:: Information
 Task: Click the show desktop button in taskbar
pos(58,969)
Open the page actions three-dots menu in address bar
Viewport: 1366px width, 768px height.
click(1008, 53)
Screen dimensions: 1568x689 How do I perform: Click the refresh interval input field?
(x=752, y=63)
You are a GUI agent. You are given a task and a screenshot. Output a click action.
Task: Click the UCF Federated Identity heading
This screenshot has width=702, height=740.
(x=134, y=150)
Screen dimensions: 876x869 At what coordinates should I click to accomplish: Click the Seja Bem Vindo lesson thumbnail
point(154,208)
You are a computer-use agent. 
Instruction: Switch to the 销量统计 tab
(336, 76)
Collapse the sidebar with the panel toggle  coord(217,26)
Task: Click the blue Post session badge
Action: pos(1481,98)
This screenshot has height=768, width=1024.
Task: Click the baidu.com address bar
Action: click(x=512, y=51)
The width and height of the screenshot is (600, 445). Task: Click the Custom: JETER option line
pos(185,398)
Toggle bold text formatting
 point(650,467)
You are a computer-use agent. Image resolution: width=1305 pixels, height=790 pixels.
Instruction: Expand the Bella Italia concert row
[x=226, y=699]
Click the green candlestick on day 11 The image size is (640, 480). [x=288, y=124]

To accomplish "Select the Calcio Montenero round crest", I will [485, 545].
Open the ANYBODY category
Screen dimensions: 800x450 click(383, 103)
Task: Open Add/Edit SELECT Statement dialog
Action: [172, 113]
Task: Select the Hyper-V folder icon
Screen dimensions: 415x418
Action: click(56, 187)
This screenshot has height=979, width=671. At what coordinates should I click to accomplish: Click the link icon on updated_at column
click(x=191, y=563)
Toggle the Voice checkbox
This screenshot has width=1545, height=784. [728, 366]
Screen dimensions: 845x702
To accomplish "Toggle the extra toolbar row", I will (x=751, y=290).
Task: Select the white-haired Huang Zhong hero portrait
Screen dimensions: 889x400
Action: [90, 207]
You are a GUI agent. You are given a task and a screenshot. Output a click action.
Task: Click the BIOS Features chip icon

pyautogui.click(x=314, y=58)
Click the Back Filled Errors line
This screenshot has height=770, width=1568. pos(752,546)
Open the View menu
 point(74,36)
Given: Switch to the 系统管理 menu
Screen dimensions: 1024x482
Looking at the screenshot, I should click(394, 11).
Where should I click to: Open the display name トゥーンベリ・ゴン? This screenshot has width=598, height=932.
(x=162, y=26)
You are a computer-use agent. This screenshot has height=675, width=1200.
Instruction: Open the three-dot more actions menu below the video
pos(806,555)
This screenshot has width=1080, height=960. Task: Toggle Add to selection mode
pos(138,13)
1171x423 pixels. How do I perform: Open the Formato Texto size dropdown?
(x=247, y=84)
::::
▶ _What to do_
The records above need to be returned in full, with nothing altered.

▶ _Result of this task_
 Task: Click the show desktop button in taskbar
pos(58,969)
Open the page actions three-dots menu in address bar
Viewport: 1366px width, 768px height.
click(1008, 53)
Screen dimensions: 1568x689 How do I perform: Click the refresh interval input field?
(x=752, y=63)
You are a GUI agent. You are given a task and a screenshot. Output a click action.
Task: Click the UCF Federated Identity heading
This screenshot has width=702, height=740.
(x=134, y=150)
Screen dimensions: 876x869 At what coordinates should I click to accomplish: Click the Seja Bem Vindo lesson thumbnail
point(154,208)
You are a computer-use agent. 
Instruction: Switch to the 销量统计 tab
(336, 76)
Collapse the sidebar with the panel toggle  coord(217,26)
Task: Click the blue Post session badge
Action: pos(1481,98)
This screenshot has height=768, width=1024.
Task: Click the baidu.com address bar
Action: click(x=512, y=51)
The width and height of the screenshot is (600, 445). Task: Click the Custom: JETER option line
pos(185,398)
Toggle bold text formatting
 point(650,467)
You are a computer-use agent. Image resolution: width=1305 pixels, height=790 pixels.
Instruction: Expand the Bella Italia concert row
[x=226, y=699]
Click the green candlestick on day 11 The image size is (640, 480). [x=288, y=124]

To accomplish "Select the Calcio Montenero round crest", I will [485, 545].
Open the ANYBODY category
Screen dimensions: 800x450 click(383, 103)
Task: Open Add/Edit SELECT Statement dialog
Action: [172, 113]
Task: Select the Hyper-V folder icon
Screen dimensions: 415x418
Action: click(56, 187)
This screenshot has height=979, width=671. At what coordinates should I click to accomplish: Click the link icon on updated_at column
click(x=191, y=563)
Toggle the Voice checkbox
This screenshot has width=1545, height=784. [728, 366]
Screen dimensions: 845x702
To accomplish "Toggle the extra toolbar row", I will (x=751, y=290).
Task: Select the white-haired Huang Zhong hero portrait
Screen dimensions: 889x400
Action: [90, 207]
You are a GUI agent. You are given a task and a screenshot. Output a click action.
Task: Click the BIOS Features chip icon

pyautogui.click(x=314, y=58)
Click the Back Filled Errors line
This screenshot has height=770, width=1568. pos(752,546)
Open the View menu
 point(74,36)
Given: Switch to the 系统管理 menu
Screen dimensions: 1024x482
Looking at the screenshot, I should click(394, 11).
Where should I click to: Open the display name トゥーンベリ・ゴン? This screenshot has width=598, height=932.
(x=162, y=26)
You are a computer-use agent. This screenshot has height=675, width=1200.
Instruction: Open the three-dot more actions menu below the video
pos(806,555)
This screenshot has width=1080, height=960. Task: Toggle Add to selection mode
pos(138,13)
1171x423 pixels. How do I perform: Open the Formato Texto size dropdown?
(x=247, y=84)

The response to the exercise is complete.